Belarus has been characterized by some as a slow land reformer compared to other CIS countries. Nevertheless, the share of traditional collective and state farms in agricultural land decreased from 94% in 1991 to 83% in 2004 as nearly 1 million hectares moved to family farms in the process of transition reforms. The share of family farms in agricultural output increased from less than 25% in 1990 to 40%–50% in the 2000s. The number of so-called peasant farms, which began to emerge alongside the traditional household plots since 1991, reached 2,500 in 2004 with average size of 72 hectares (compared with less than 1 hectare for the average household plot). The number of collective and state farms did not change much, decreasing from 2,500 in 1990 to 2,250 in 2003. Over the decade, the average farm became much smaller. and that allowed the agricultural sector to shed half its labor force between 1990 and 2003, from 896 workers per farm in 1990 to 463 in 2003. Agricultural land remains state-owned, as it was in the Soviet Union, except for the land in the small household plots that has been privatized by special legislation.

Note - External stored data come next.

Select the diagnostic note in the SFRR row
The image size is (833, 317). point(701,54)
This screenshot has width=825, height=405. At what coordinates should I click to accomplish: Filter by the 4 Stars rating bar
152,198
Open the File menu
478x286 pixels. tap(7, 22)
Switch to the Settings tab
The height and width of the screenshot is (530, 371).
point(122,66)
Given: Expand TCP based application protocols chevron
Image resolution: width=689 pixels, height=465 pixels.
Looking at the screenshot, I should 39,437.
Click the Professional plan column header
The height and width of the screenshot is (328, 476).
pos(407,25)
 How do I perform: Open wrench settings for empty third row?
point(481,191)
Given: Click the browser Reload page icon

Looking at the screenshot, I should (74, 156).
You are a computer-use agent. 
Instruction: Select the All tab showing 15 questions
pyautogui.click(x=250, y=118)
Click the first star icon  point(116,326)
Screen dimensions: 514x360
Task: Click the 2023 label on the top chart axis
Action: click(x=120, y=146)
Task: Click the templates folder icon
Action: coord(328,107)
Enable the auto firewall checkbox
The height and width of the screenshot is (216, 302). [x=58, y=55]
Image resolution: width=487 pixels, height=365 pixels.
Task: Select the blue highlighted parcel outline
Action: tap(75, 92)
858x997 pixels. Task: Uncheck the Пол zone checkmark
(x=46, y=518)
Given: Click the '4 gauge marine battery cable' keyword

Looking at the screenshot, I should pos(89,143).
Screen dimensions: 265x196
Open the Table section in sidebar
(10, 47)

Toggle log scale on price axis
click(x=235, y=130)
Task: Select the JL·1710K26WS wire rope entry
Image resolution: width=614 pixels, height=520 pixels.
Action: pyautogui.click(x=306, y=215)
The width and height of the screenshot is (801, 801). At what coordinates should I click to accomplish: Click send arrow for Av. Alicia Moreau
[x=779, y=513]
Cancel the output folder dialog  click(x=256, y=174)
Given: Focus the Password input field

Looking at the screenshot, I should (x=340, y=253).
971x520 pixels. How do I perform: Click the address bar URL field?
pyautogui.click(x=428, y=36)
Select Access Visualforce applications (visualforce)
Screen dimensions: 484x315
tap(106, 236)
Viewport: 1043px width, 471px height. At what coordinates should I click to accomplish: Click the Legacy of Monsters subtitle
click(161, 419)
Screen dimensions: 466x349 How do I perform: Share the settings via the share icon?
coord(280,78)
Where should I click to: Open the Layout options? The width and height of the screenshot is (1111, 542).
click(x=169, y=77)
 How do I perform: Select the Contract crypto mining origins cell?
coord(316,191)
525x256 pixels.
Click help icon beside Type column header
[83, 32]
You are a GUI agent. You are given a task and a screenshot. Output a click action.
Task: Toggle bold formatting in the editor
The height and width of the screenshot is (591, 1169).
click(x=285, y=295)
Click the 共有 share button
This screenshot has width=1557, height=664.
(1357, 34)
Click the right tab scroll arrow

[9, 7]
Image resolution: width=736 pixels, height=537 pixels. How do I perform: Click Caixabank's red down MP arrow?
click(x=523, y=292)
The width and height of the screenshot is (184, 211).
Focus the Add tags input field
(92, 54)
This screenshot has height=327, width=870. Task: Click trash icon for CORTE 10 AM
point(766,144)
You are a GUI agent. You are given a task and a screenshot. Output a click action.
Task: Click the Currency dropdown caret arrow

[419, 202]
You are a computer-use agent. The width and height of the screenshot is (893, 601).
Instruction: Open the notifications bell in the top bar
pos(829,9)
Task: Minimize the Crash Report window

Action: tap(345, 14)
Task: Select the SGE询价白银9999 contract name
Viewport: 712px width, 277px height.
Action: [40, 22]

There have been no major shifts in the number of animals between collective and family farms since independence in 1995: the family farm sector (mainly household plots) controlled 11%–16% of the total cattle herd and 30%–40% of the number of pigs between 1980 and 2005. Poultry, on the other hand, has become concentrated to a greater extent in collective farms, with the share of family farms dropping from more than 40% in the 1980s to less than 30% since 1995.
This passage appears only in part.